The Horsemen, novel by the French journalist Joseph Kessel, translated by Patrick O’Brian in 1968. Odd book – I thought I had read it as a child but now I think I must have mixed it up with another book, possibly called Bush-Khazi!. For the first fifty pages it feels so over-written that you wonder if you’ll get through it. Then you begin to realize that it’s turning into a powerfully unusual book. It concerns the buzkashi horsemen of the northern steppes and a deranged journey across the Hindu Kush, full of visionary scenes, self-destructive pride, subjugation and cruelty, and it has the best broken leg in literature. My idea of how the book was written is this: start with a few general facts about “the Afghan world” (e.g. indomitable pride, abject subjugation, horses), then build up a conception of a world in which such things can flourish in their fiercest forms, then write the book about your imaginary world, adding more Afghan colour as you go along. I am trying to explain why I feel that both author and reader seem so inward with this world. 


Nick Danziger, Danziger’s Travels: Beyond Forbidden Frontiers, 1987. In part of which, Danziger manages to get across into Afghanistan (Herat area) from Iran, and eventually gets out to Pakistan via the ungovernable border area south of Kandahar. This was at the time of the war with Russia – a tense narrative.

Khyber Knights (2001), by CuChullaine O’Reilly. A "long riders" epic, describing travels on horseback in -- mostly --Peshawar (Pakistan) and -- partly -- Afghanistan, at the time of the Russian invasion. The Irish-American author converted to Islam as a result of his experiences. More details: http://www.thelongridersguild.com/Books/khyber-knights.htm .

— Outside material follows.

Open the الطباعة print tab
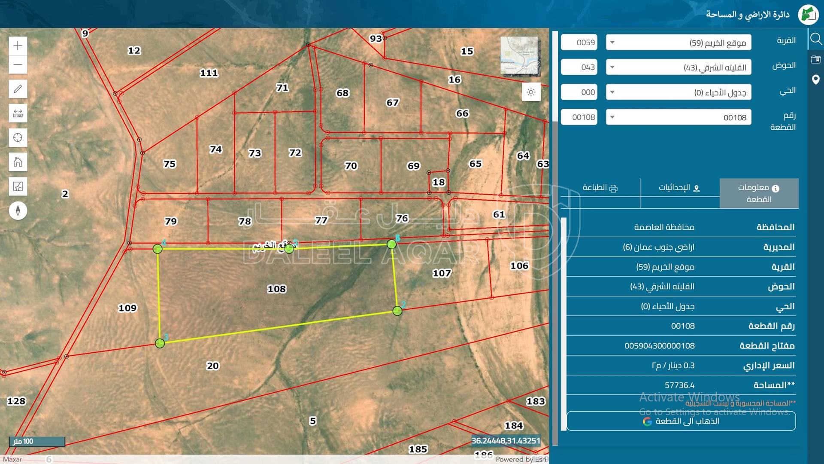 [x=600, y=188]
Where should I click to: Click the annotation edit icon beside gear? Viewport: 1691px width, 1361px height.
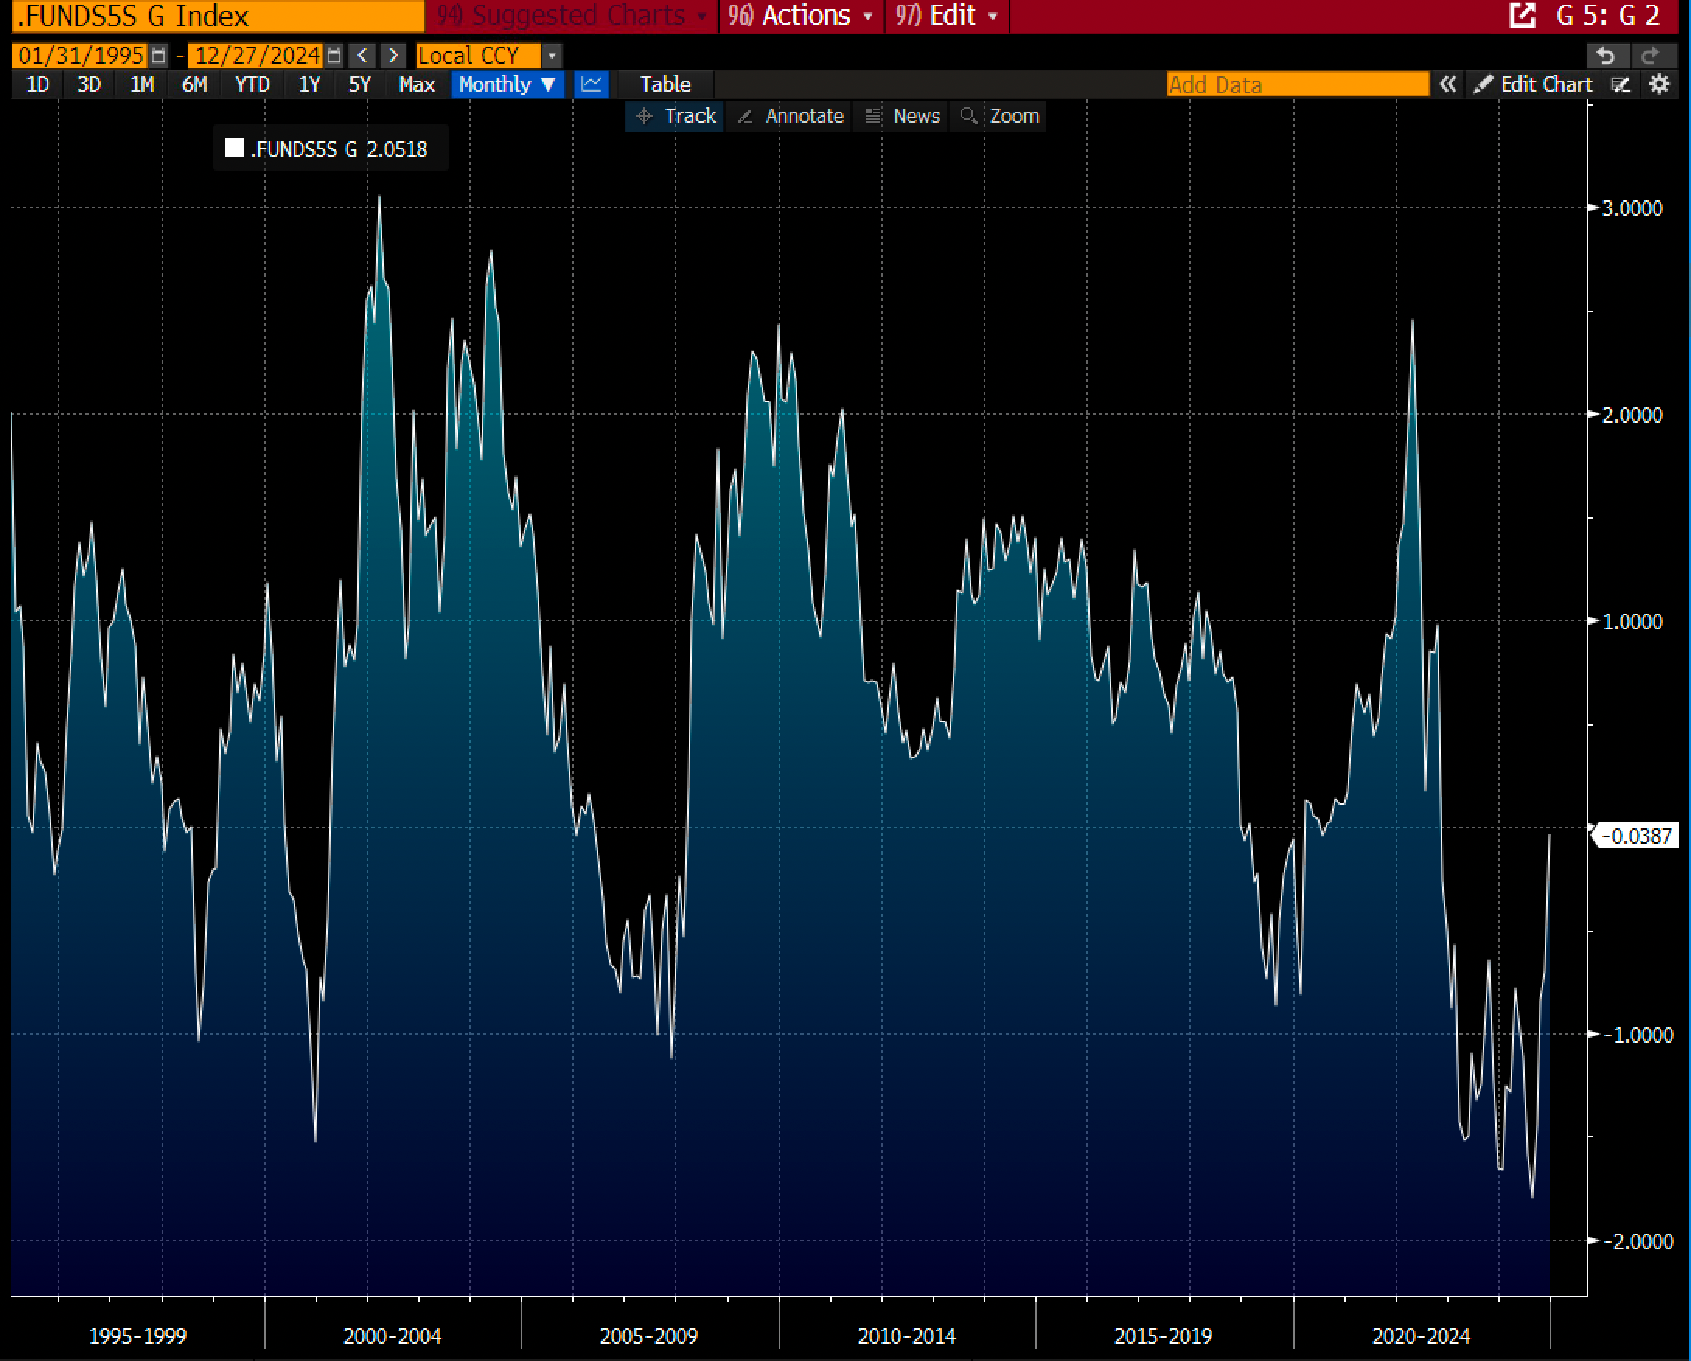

The Kite Runner, 2003. Novel by Khaled Hosseini (Californian doctor born in Afghanistan, whose family received political asylum in 1980) – largely set in Afghanistan.   Followed by A Thousand Splendid Suns , And the Mountains Echoed.  Hosseini seemed to create a new genre of popular fiction, with readers across both East and West. See e.g. Nadia Hashimi, below.


Jason Elliott, An Unexpected Light: Travels in Afghanistan (2007).

Debbie Rodriguez, The Kabul Beauty School (2007). Heart-warming account of a women's initiative in Kabul, soon after the fall of the Taliban. Debbie has also written the fictional books The Little Coffee Shop of Kabul (2011) and Return to the Little Coffee Shop of Kabul (2016)

Greg Mortenson and David Oliver Relin, Three Cups of Tea (2008), and Greg Mortenson, Stones into Schools (2010). Non-fiction, about Greg's humanitarian work setting up schools in remote mountain areas. Set mostly in Pakistan, partly in NE Afghanistan. Veracity assailed by Jon Krakauer in Three Cups of Deceit (2011).

Maggie Hamilton Little. Dancing with Darkness (2011)

The Pearl that Broke its Shell, 2014. Novel by Nadia Hashimi (another expat with Afghan roots), followed by several others. Set in Afghanistan in two different periods, early 20th century and early 21st century.


Rory Stewart, The Places In Between (2014). Travel book describing a walk across Afghanistan from Herat eastwards. Rory is currently a minister of state in the Ministry of Justice.




A book I have not read – Nadia Anjuman’s Gul-e-dodi (Dark Red Flower). She lived near Herat and came to the attention of western media when she died, aged 25, following a domestic beating on 4/11/2005. At the time of her death none of her poems had been translated into English.



(I wrote most of this in 2004, but I've updated the book list and a few other things).